Il viaggio di una vita
Otto mesi di viaggio attraverso l’Argentina, il Cile, il Perù, la Colombia e il Venezuela: tanto dura il viaggio della vita per il giovane Guevara e per il suo compagno di viaggio, più anziano di sei anni, Alberto Granado, chiamato affettuosamente “mi Al”; un viaggio attraverso la povertà e le ingiustizie, un viaggio che porta con sé la libertà e le utopie della giovinezza.
Il film di Walter Salles è la romantica narrazione di una “straordinaria esperienza di vita”, come la definisce lo stesso Granado, oggi un simpatico vecchietto di 82 anni, chiamato a seguire la troupe di Salles per contribuire, attraverso i propri ricordi, a rendere il racconto filmico più ricco di particolari altrimenti inimmaginabili; grazie alla presenza di Granado, i caratteri dei due personaggi vengono descritti in maniera impeccabile, mostrando due diversi atteggiamenti nell’affrontare la vita, scanzonato e quasi goliardico quello di Alberto, serio e inflessibile, al limite dell’idealismo, quello di Ernesto, splendidamente raccolto nell’episodio in cui Ernesto decide di rischiare la propria vita attraversando il fiume a nuoto (Guevara soffrì di asma per tutta la vita: la leggenda vuole che stesse proprio tirando un faticoso respiro durante un’operazione militare nella giungla quando il fotografo Alberto “Korda” Diaz lo ritrasse nell’effige che tutti noi conosciamo).
Nell’attraversare l’America latina, l’occhio di Salles si sofferma a descrivere un mondo che si trova prossimo a un cambiamento sociale, un mondo che avrebbe conosciuto da lì a poco le utopie della rivoluzione castrista a Cuba e del governo di Salvador Allende in Cile. Il giovane Guevara rimane affascinato dal popolo sudamericano, dalle sue tradizioni e dalla sua accoglienza, al punto tale da pronunciare il giorno del suo compleanno un discorso memorabile sul sentimento che unisce tutte le genti «dal Messico allo stretto di Magellano», riuscendo a stupire e a muovere a commozione anche lo stesso Granado.
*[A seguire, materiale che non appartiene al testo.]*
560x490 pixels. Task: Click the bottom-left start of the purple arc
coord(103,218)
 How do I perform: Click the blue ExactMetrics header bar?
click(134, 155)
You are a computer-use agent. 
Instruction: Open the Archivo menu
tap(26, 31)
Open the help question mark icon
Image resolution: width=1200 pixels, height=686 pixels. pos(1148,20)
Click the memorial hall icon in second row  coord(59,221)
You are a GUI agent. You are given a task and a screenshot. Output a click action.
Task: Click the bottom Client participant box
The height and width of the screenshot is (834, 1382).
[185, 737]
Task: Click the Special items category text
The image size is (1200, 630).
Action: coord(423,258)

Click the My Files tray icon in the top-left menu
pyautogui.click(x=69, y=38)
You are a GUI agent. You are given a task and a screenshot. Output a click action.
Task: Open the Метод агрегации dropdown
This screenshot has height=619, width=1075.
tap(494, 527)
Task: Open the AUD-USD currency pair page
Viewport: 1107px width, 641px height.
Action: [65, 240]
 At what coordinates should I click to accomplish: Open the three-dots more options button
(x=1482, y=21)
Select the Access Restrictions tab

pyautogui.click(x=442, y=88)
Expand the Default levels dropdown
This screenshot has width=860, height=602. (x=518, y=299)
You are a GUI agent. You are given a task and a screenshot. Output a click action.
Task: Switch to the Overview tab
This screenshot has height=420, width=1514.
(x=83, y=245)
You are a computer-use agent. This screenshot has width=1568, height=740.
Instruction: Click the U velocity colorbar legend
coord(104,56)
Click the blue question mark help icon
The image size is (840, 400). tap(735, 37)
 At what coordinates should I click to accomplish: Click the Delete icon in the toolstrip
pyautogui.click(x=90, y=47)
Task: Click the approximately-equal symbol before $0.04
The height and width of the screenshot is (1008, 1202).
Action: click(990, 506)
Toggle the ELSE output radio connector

Nonostante alcuni sporadici riferimenti a ciò che Ernesto sarebbe diventato in seguito, I diari della motocicletta riesce a non essere un film politico o esageratamente nostalgico, anzi, è la storia di un’amicizia, la storia di un viaggio che avrebbe potuto compiere chiunque attraverso Paesi meravigliosi, un’avventura verso la libertà a cavallo di una “poderosa”, un racconto fatto di musica e di incontri lungo la strada. Incontri che per alcuni possono rimanere tali, ad altri invece possono cambiare la vita.
Curiosità: “Fuser”, il soprannome di Ernesto dall’inizio alla fine del film, deriva da “furibondo de la Serna”: un altro modo per sottolineare il carattere indomito del giovane medico di Buenos Aires.